(Extracted data entries)

++++++

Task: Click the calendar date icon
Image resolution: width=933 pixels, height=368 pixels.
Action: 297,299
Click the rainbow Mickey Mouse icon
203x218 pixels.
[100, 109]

++++++

# [PROBLEM REQUIREMENTS]
Print each line, starting with the one that contains "Image resolution: width=933" and ending with the last line of the data, exactly as it stands and with no other lines.

# [RESULT FOR THIS EXERCISE]
Image resolution: width=933 pixels, height=368 pixels.
Action: 297,299
Click the rainbow Mickey Mouse icon
203x218 pixels.
[100, 109]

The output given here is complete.